Ukraine eats away at Biden’s biggest strength: electability

Karl Rove
Joe Biden speaks at a town hall meeting in Maquoketa, Iowa, on Thursday. Picture: AP
Joe Biden speaks at a town hall meeting in Maquoketa, Iowa, on Thursday. Picture: AP

Joe Biden has a Hunter problem, and it’s not going away. We saw that during the former US vice-president’s tone-deaf appearance on 60 Minutes.

Before we get to the Sunday interview, some context: In February 2014, Ukrainians pushed out president Viktor Yanukovych, widely reviled for both tolerating corruption and delaying and then rejecting a popular agreement that tied the country closer to the EU. Mr Yanukovych escaped to Moscow, where Vladimir Putin gave him refuge.

The next month, Putin seized Crimea and in April he invaded eastern Ukraine, taking control of a significant amount of Ukrainian territory in a war that continues today.

At about the same time, Biden’s son Hunter joined the board of Burisma, Ukraine’s largest gas company, along with Devon Archer, a longtime associate of then-secretary of state John Kerry. The younger Biden received as much as $US600,000 a year for attending a handful of company meetings, despite his complete lack of experience in the energy business or Ukraine.

Burisma was controlled by an Ukrainian oligarch, Mykola Zlochevsky. He formed the company after serving under Yanukovych as Ukraine’s minister of ecology and natural resources and doling out gas distribution rights, some of which ended up with Burisma.

By April 2014, the month the younger Biden joined Burisma, the UK had opened a money-laundering probe into Zlochevsky and froze $US23m in his London bank accounts. (Zlochevsky was never convicted of any crimes and denied any wrongdoing, and the money was later released after Ukrainian officials failed to co-operate with the investigation.) In August 2014, the Ukrainian prosecutor general announced an investigation into Burisma and Zlochevsky.

That case was closed in 2016 and no charges were filed.

Even before his son joined Burisma, vice-president Biden had been leading US efforts to encourage Ukraine to crack down on the country’s corruption, which was giving ammunition to those Ukrainians seeking accommodation with Russia. In October 2014, Ukraine responded by creating a new anti-corruption bureau and a special prosecutor to handle the cases it developed. By late 2015, the vice-president was calling for the ouster of Ukraine’s prosecutor-general for going soft on corruption.

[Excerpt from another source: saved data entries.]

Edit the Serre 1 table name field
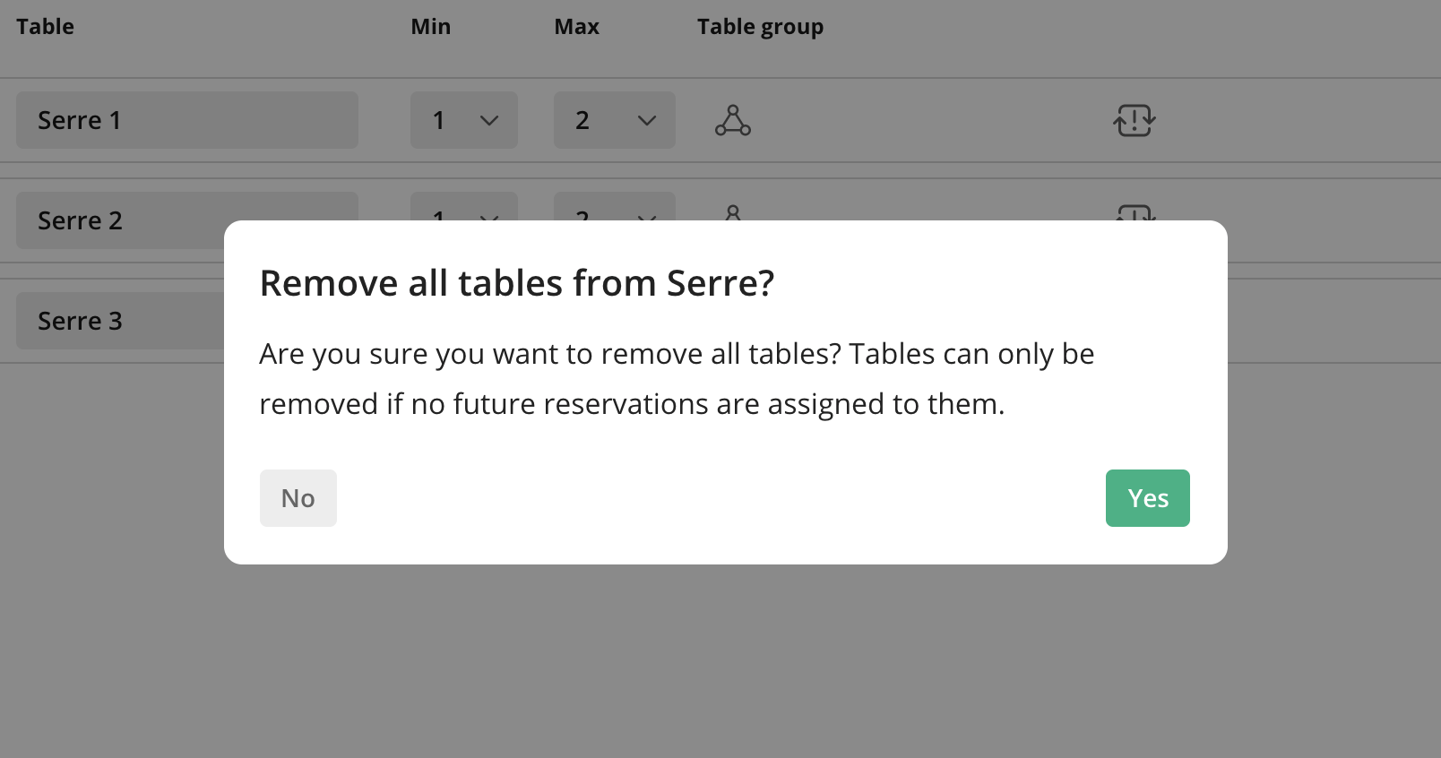The width and height of the screenshot is (1441, 758). coord(187,120)
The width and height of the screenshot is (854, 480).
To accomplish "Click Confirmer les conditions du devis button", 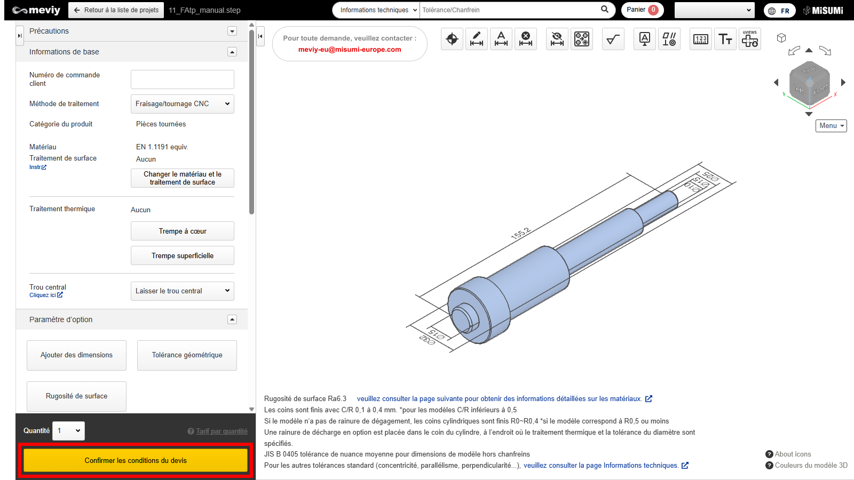I will pos(136,460).
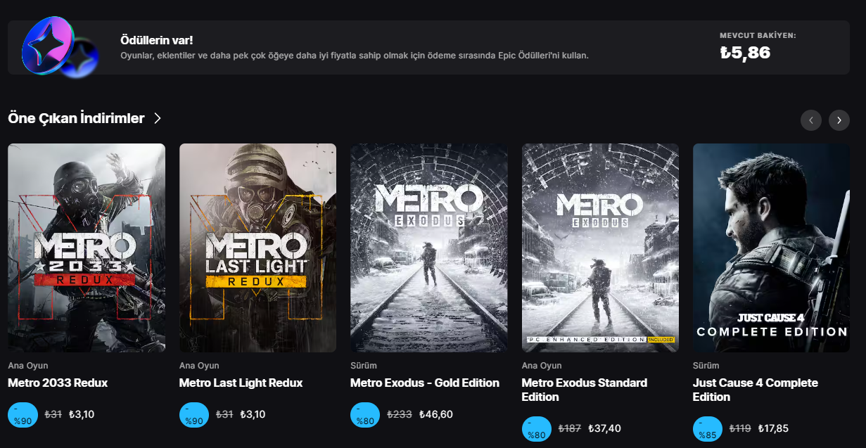Open Metro Last Light Redux cover art

(257, 248)
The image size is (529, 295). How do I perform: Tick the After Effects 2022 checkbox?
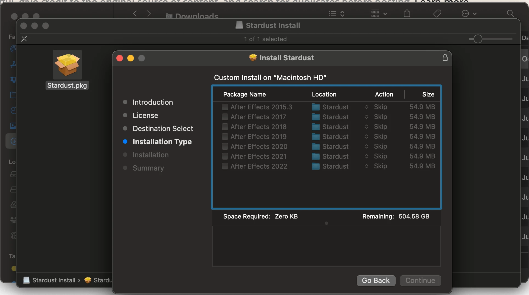point(225,166)
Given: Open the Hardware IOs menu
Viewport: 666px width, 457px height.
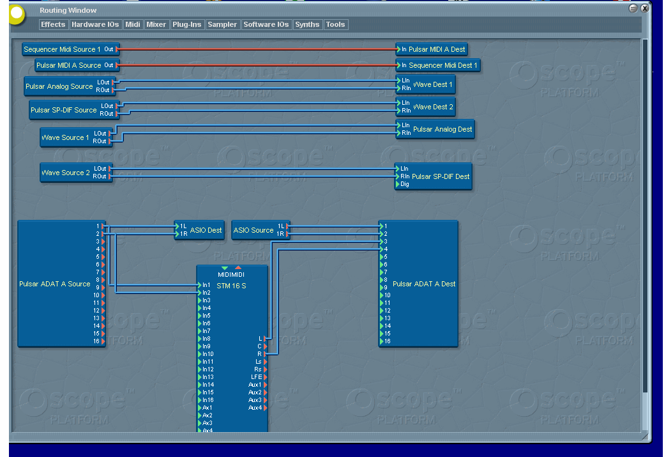Looking at the screenshot, I should click(95, 24).
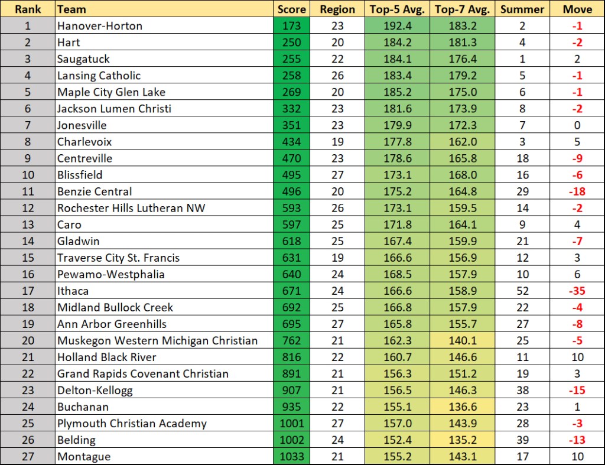
Task: Click the Hanover-Horton team cell
Action: pyautogui.click(x=164, y=26)
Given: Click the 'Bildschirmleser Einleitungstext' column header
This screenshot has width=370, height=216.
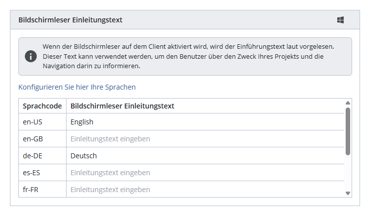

With that as background, CBS’s Norah O’Donnell asked the former vice-president on Sunday, “You understand people say, ‘Joe Biden, he’s an experienced politician, statesman, knows the issues of Ukraine. Why didn’t he just say to his son, This is one to take a pass on. It may not look good.’ ” Biden’s reply was that his son “was already on the board and he’s a grown man. And it turns out he did not do a single thing wrong.”

So Hunter Biden’s cashing in on his dad’s position by joining a murky Ukrainian company’s board for which he was unqualified wasn’t wrong. Apparently it’s perfectly acceptable for Hunter to be paid vast sums to lend Burisma his last name as a potential shield against action from Kiev. After all, Hunter is a grown man.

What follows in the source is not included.